▸ **Records for processing**
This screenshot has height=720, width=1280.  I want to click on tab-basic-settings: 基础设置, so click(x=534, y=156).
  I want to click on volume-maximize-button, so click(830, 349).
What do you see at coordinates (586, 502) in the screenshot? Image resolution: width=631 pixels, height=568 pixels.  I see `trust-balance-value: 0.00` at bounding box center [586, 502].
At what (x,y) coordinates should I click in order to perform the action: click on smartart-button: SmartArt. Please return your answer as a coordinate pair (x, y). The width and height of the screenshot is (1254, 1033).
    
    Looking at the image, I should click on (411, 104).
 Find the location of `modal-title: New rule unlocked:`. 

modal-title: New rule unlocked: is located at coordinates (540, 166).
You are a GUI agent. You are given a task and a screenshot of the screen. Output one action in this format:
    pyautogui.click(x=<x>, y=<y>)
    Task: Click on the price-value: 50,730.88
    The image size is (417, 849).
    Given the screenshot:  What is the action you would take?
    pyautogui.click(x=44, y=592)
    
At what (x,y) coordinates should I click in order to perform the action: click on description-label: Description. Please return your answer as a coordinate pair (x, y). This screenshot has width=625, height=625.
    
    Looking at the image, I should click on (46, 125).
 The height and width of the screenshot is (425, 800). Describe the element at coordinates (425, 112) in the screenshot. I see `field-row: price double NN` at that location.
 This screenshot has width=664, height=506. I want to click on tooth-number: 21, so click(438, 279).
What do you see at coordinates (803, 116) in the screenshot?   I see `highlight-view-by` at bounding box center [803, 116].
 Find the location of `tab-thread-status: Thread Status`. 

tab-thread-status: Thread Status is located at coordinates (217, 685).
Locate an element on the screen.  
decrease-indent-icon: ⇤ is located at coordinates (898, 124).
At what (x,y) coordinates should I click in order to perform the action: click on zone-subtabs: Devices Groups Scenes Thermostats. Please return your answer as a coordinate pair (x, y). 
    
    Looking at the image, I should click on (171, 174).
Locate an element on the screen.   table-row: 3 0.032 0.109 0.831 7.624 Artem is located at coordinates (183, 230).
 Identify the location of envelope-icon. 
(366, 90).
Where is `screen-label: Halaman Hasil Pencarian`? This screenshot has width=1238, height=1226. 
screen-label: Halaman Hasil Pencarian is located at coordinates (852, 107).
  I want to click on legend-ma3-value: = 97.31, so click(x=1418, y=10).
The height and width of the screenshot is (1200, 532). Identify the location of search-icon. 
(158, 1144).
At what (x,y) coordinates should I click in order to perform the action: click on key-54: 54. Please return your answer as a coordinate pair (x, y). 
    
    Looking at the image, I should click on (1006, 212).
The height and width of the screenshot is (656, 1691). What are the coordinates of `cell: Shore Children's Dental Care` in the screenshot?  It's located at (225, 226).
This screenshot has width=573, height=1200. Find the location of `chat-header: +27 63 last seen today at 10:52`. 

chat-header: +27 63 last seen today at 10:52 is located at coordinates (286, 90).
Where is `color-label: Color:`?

▸ **Your objective**
Reproduce the entries above with every instance of "coordinate pair" changed to "pair of coordinates". Leave all other text as it is.

▸ **Response for this exercise**
This screenshot has height=720, width=1280.  I want to click on tab-basic-settings: 基础设置, so click(x=534, y=156).
  I want to click on volume-maximize-button, so click(830, 349).
What do you see at coordinates (586, 502) in the screenshot? Image resolution: width=631 pixels, height=568 pixels.  I see `trust-balance-value: 0.00` at bounding box center [586, 502].
At what (x,y) coordinates should I click in order to perform the action: click on smartart-button: SmartArt. Please return your answer as a pair of coordinates (x, y). The width and height of the screenshot is (1254, 1033).
    
    Looking at the image, I should click on (411, 104).
 Find the location of `modal-title: New rule unlocked:`. 

modal-title: New rule unlocked: is located at coordinates (540, 166).
You are a GUI agent. You are given a task and a screenshot of the screen. Output one action in this format:
    pyautogui.click(x=<x>, y=<y>)
    Task: Click on the price-value: 50,730.88
    The image size is (417, 849).
    Given the screenshot:  What is the action you would take?
    pyautogui.click(x=44, y=592)
    
At what (x,y) coordinates should I click in order to perform the action: click on description-label: Description. Please return your answer as a pair of coordinates (x, y). This screenshot has width=625, height=625.
    
    Looking at the image, I should click on (46, 125).
 The height and width of the screenshot is (425, 800). Describe the element at coordinates (425, 112) in the screenshot. I see `field-row: price double NN` at that location.
 This screenshot has width=664, height=506. I want to click on tooth-number: 21, so click(438, 279).
What do you see at coordinates (803, 116) in the screenshot?   I see `highlight-view-by` at bounding box center [803, 116].
 Find the location of `tab-thread-status: Thread Status`. 

tab-thread-status: Thread Status is located at coordinates (217, 685).
Locate an element on the screen.  
decrease-indent-icon: ⇤ is located at coordinates (898, 124).
At what (x,y) coordinates should I click in order to perform the action: click on zone-subtabs: Devices Groups Scenes Thermostats. Please return your answer as a pair of coordinates (x, y). 
    
    Looking at the image, I should click on (171, 174).
Locate an element on the screen.   table-row: 3 0.032 0.109 0.831 7.624 Artem is located at coordinates (183, 230).
 Identify the location of envelope-icon. 
(366, 90).
Where is `screen-label: Halaman Hasil Pencarian`? This screenshot has width=1238, height=1226. 
screen-label: Halaman Hasil Pencarian is located at coordinates (852, 107).
  I want to click on legend-ma3-value: = 97.31, so click(x=1418, y=10).
The height and width of the screenshot is (1200, 532). Identify the location of search-icon. 
(158, 1144).
At what (x,y) coordinates should I click in order to perform the action: click on key-54: 54. Please return your answer as a pair of coordinates (x, y). 
    
    Looking at the image, I should click on (1006, 212).
The height and width of the screenshot is (656, 1691). What are the coordinates of `cell: Shore Children's Dental Care` in the screenshot?  It's located at (225, 226).
This screenshot has width=573, height=1200. Find the location of `chat-header: +27 63 last seen today at 10:52`. 

chat-header: +27 63 last seen today at 10:52 is located at coordinates (286, 90).
Where is `color-label: Color:`?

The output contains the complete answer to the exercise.